*Information supplied:*
^^^^^^^^^^^^^^^^

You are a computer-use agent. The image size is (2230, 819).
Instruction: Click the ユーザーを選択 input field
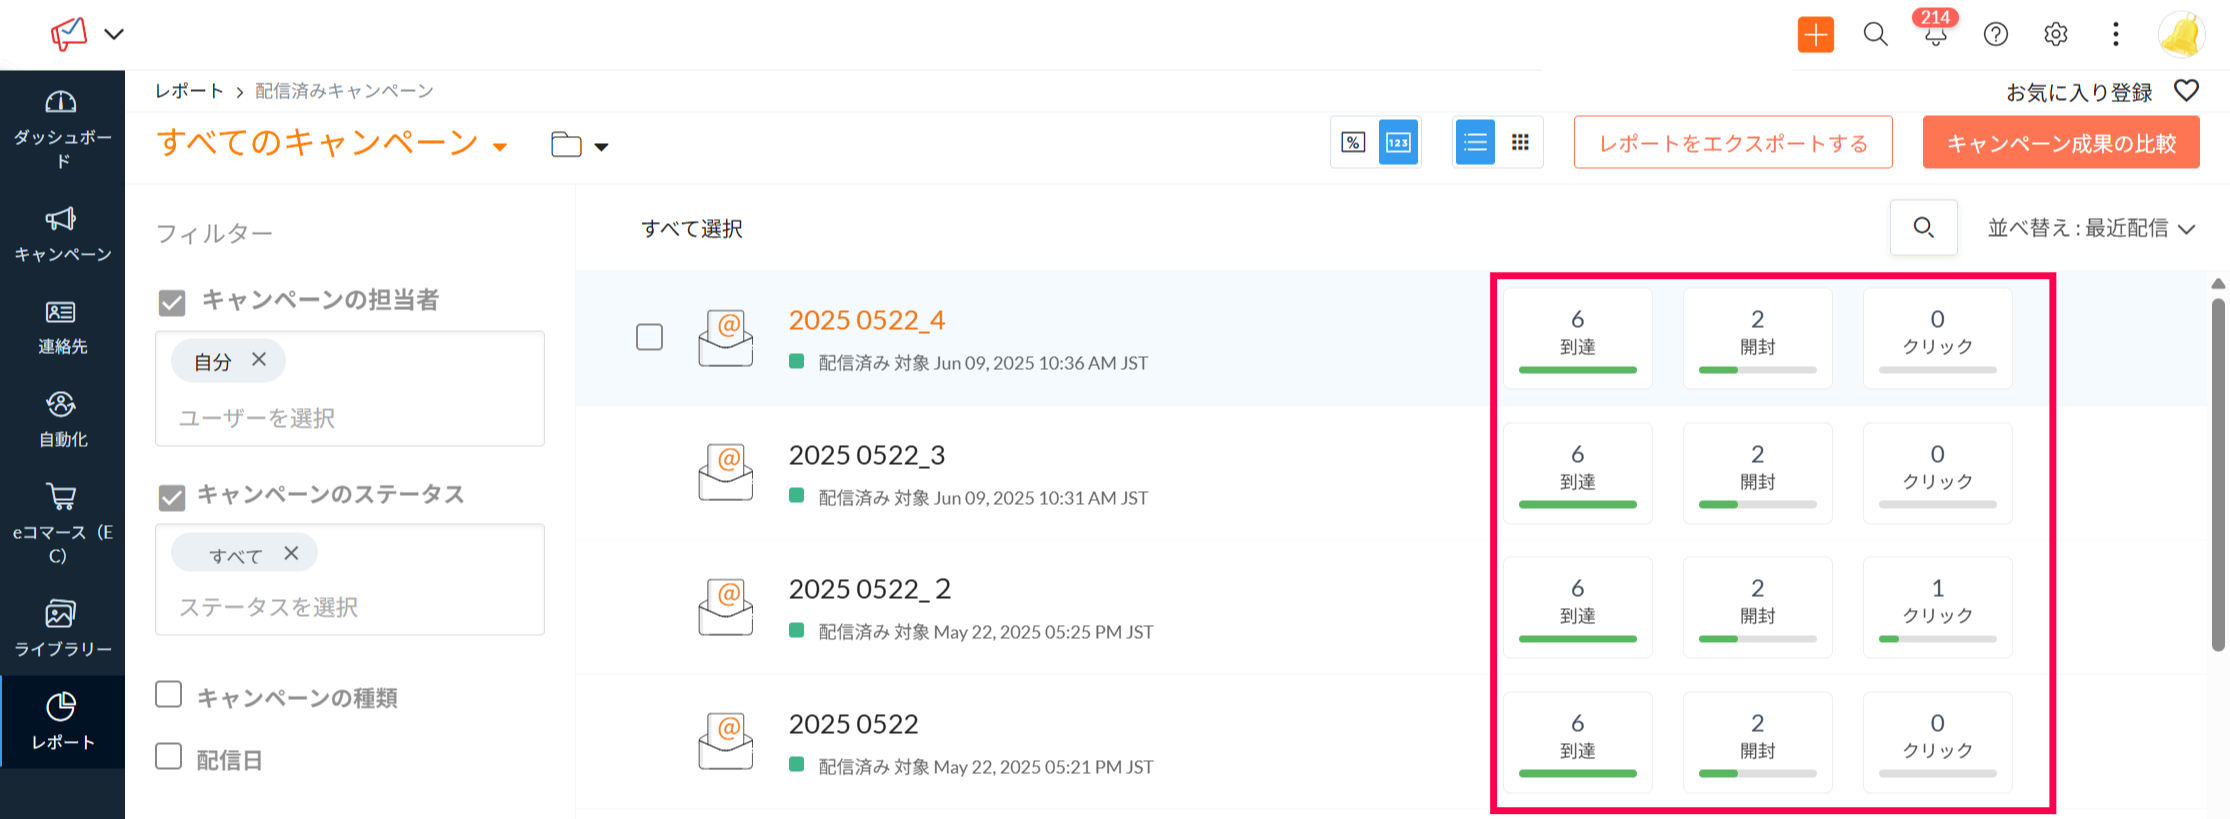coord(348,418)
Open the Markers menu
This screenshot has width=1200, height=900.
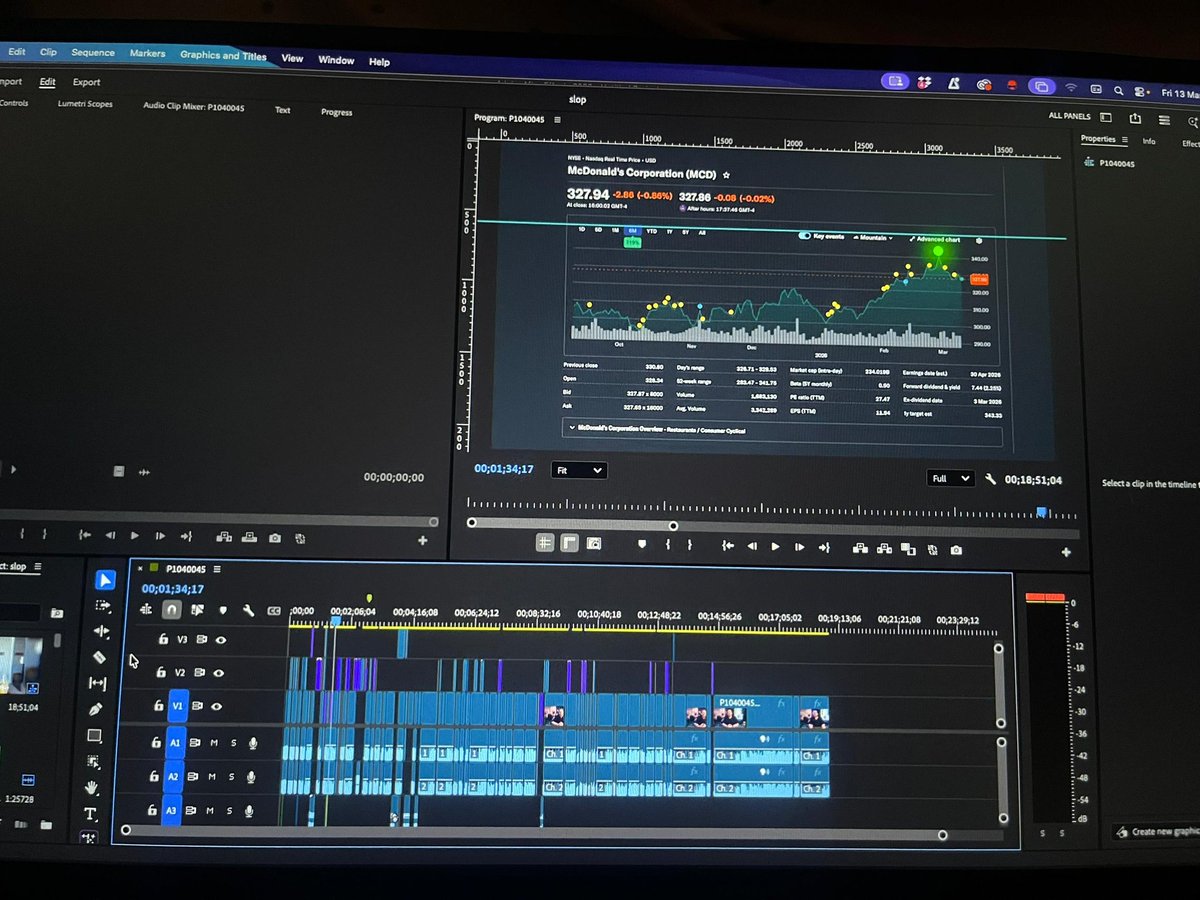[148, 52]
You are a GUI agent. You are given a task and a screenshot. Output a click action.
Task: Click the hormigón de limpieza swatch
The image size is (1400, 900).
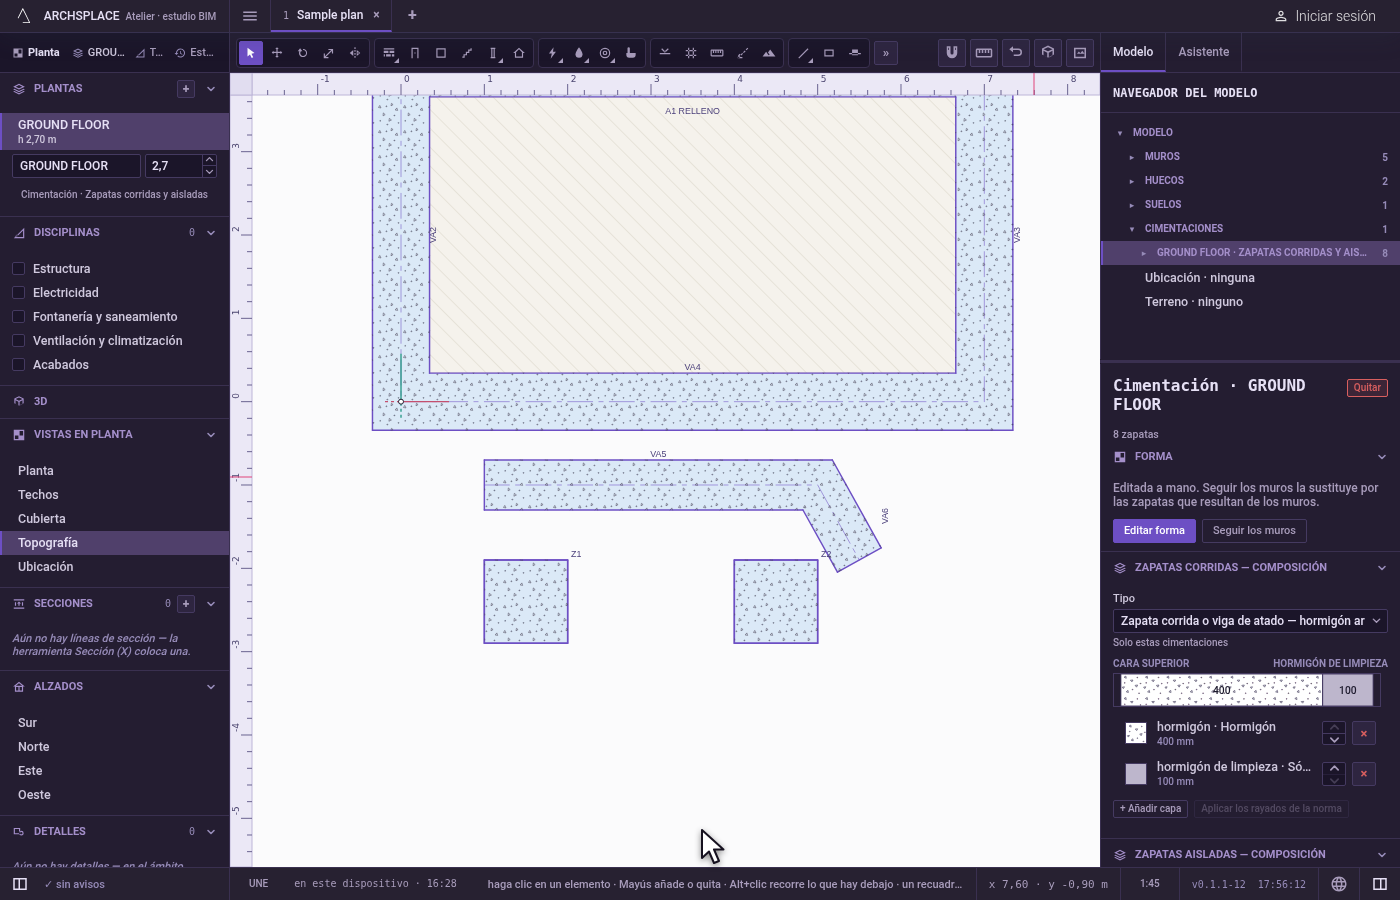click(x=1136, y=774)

^^^^^^^^^^^^^^^^

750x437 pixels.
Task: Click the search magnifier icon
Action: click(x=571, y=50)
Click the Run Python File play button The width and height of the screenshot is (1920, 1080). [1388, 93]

^^^^^^^^^^^^^^^^

*Stated exercise:* Turn the part of the records that opens with the line containing "You are a GUI" and closes with the line containing "click(x=1136, y=774)" into a numbered list, omitting blank lines. Leave the pictures out of the answer.

*Solution below:*
1. You are a GUI agent. You are given a task and a screenshot. Output a click action.
2. Task: Click the hormigón de limpieza swatch
3. The image size is (1400, 900).
4. click(x=1136, y=774)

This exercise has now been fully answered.